This is subject to regulations under subsection (2) and to section 89C.
(2)The Treasury may by regulations prescribe circumstances in which subsection (1) does not apply.
(3)Regulations under subsection (2) may in particular prescribe circumstances by reference to—
(a)descriptions of instrument;
(b)arrangements under which presentment is made;
(c)descriptions of persons by or to whom presentment is made;
(d)descriptions of persons receiving payment or on whose behalf payment is received.
(4)Where presentment for payment is made under subsection (1)—
(a)any requirement—
(i)that the physical instrument must be exhibited, presented or delivered on or in connection with presentment or payment (including after presentment or payment or in connection with dishonour for non-payment), or
(ii)as to the day, time or place on or at which presentment of the physical instrument may be or is to be made, and
(b)any other requirement which is inconsistent with subsection (1),
does not apply.
(5)Subsection (4) does not affect any requirement as to the latest time for presentment.
(6)References in subsections (4) and (5) to a requirement are to a requirement or prohibition, whether imposed by or under any enactment, by a rule of law or by the instrument in question.
(7)Where an instrument is presented for payment under this section—
(a)any banker providing the electronic image,
(b)any banker to whom it is provided, and
(c)any banker making payment of the instrument as a result of provision of the electronic image,
are subject to the same duties in relation to collection and payment of the instrument as if the physical instrument had been presented.
This is subject to any provision made by or under this Part.
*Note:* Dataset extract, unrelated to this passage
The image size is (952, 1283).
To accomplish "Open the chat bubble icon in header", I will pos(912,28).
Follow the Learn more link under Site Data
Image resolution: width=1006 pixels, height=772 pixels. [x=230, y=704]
(1)Subject to subsection (2), section 89A applies to—
(a)a cheque, or
(b)any other bill of exchange or any promissory note or other instrument—
(i)which appears to be intended by the person creating it to enable a person to obtain payment from a banker indicated in it of the sum so mentioned,
(ii)payment of which requires the instrument to be presented, and
(iii)which, but for section 89A, could not be presented otherwise than by presenting the physical instrument.
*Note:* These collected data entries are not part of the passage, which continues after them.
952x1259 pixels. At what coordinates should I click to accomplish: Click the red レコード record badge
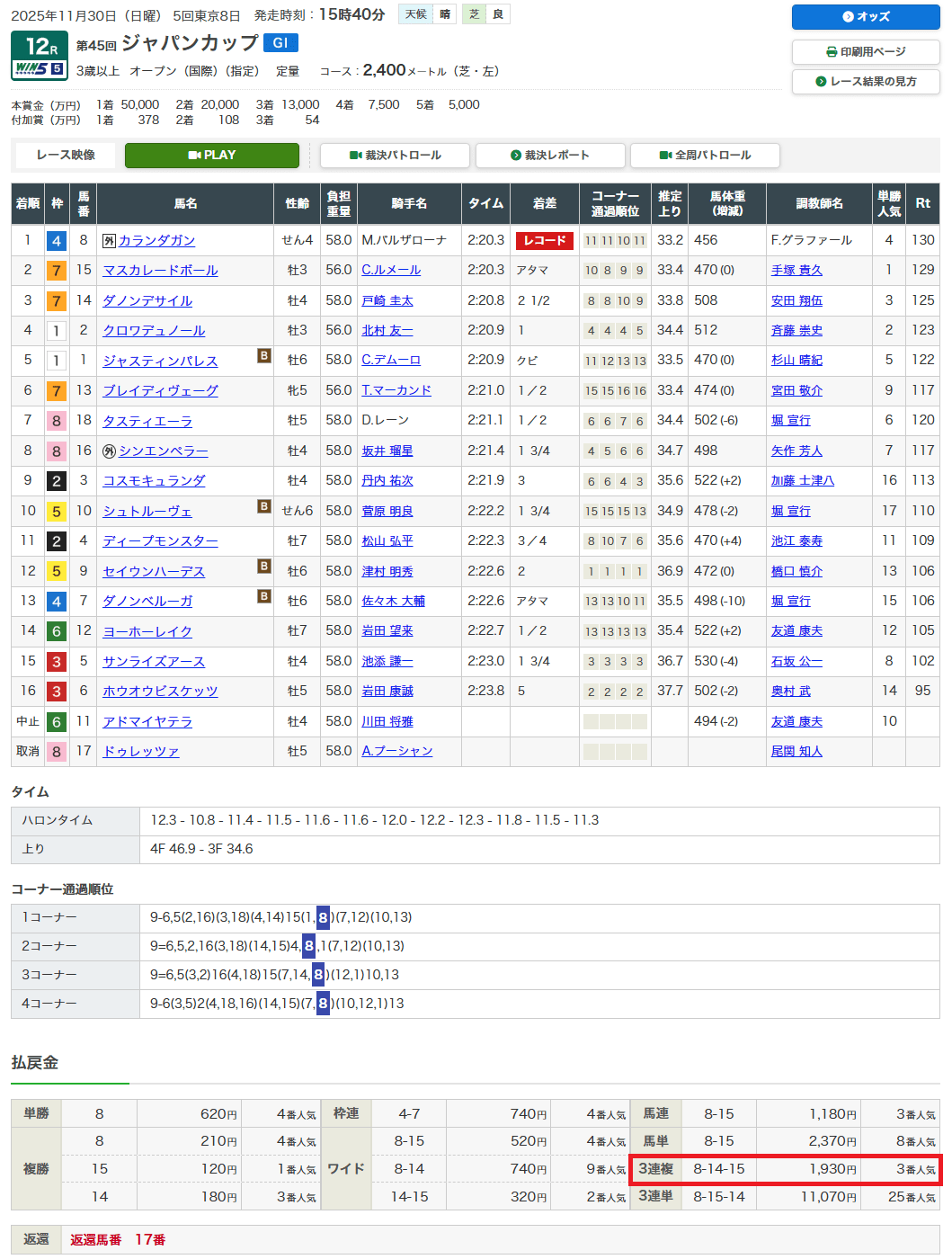[x=544, y=241]
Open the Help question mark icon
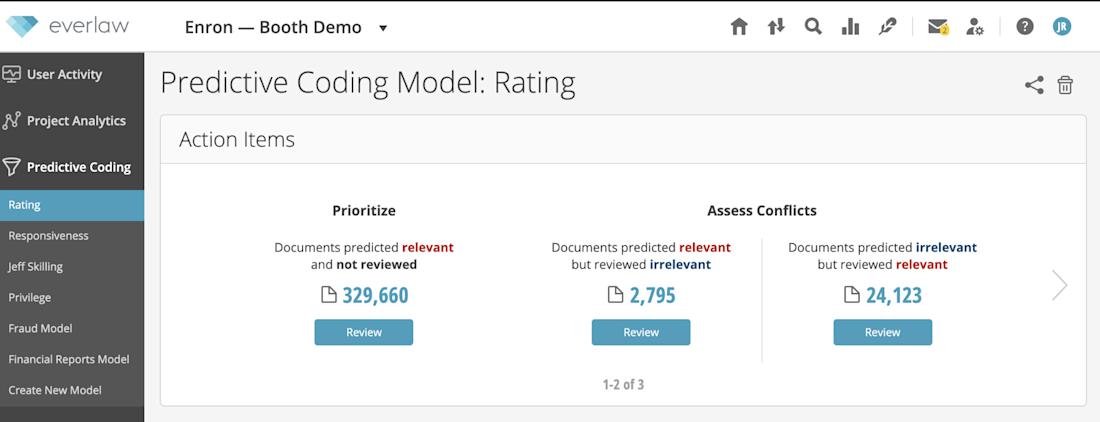 (1025, 27)
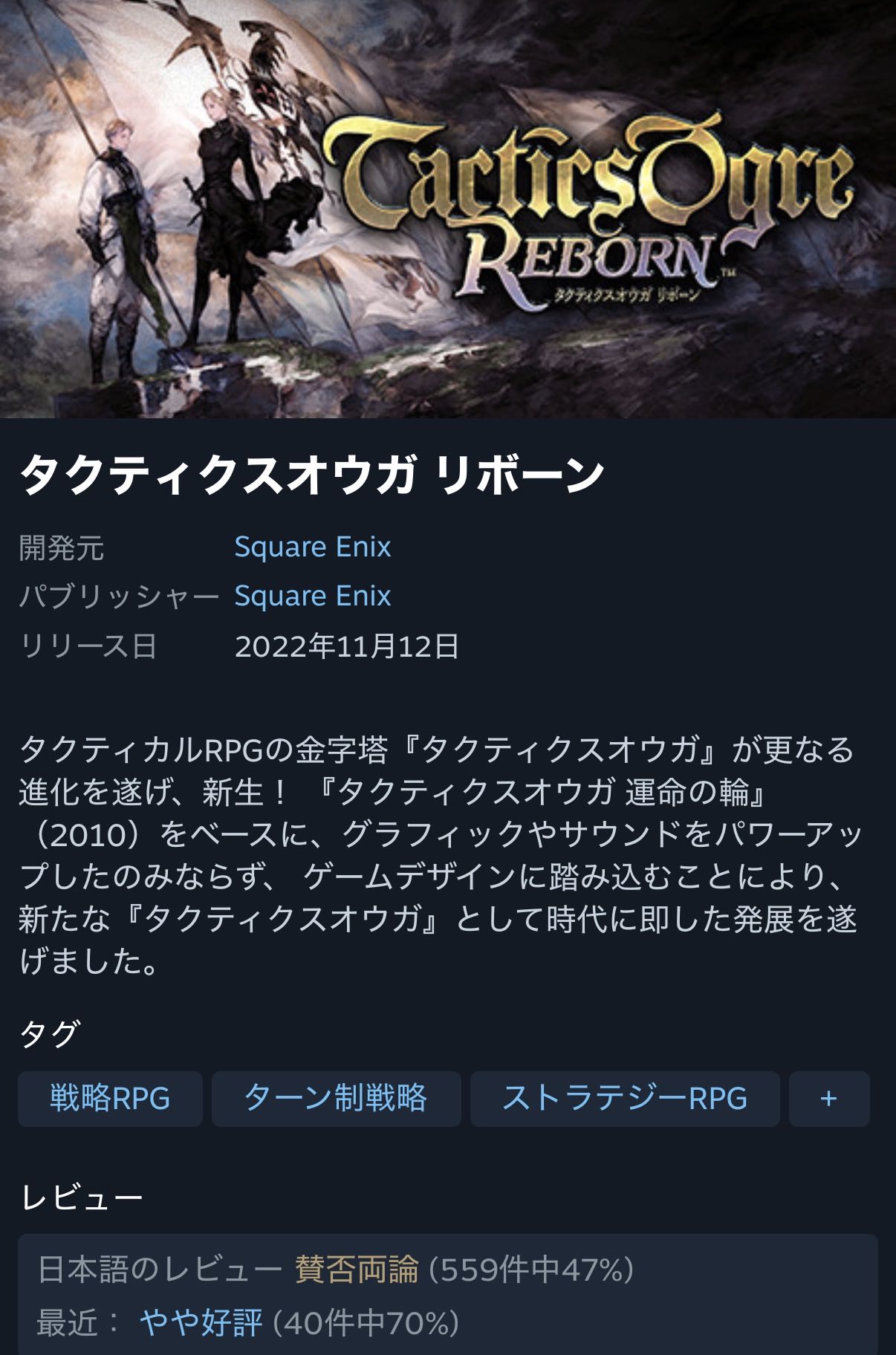This screenshot has height=1355, width=896.
Task: Click the レビュー section heading
Action: tap(81, 1198)
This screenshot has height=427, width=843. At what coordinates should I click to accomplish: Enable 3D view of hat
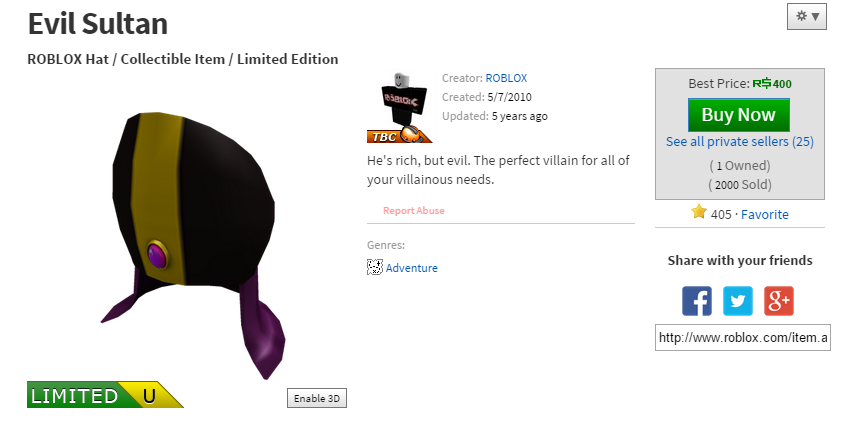coord(317,398)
(2)Section 89A does not apply to any banknote (within the meaning given in section 208 of the Banking Act 2009).
(3)The reference in subsection (1) to the person creating an instrument is—
(a)in the case of a bill of exchange, a reference to the drawer;
(b)in the case of a promissory note, a reference to the maker.
(4)For the purposes of subsection (1)(b)(i) an indication may be by code or number and need not indicate that payment is intended to be obtained from the banker.
Provision of an electronic image of an instrument does not constitute presentment of the instrument under section 89A if the arrangements between—
(a)the banker authorised to collect payment of the instrument on behalf of a customer, and
(b)that customer,
do not permit the customer to pay in the physical instrument but instead require an electronic image to be provided (whether to that banker or to any other person).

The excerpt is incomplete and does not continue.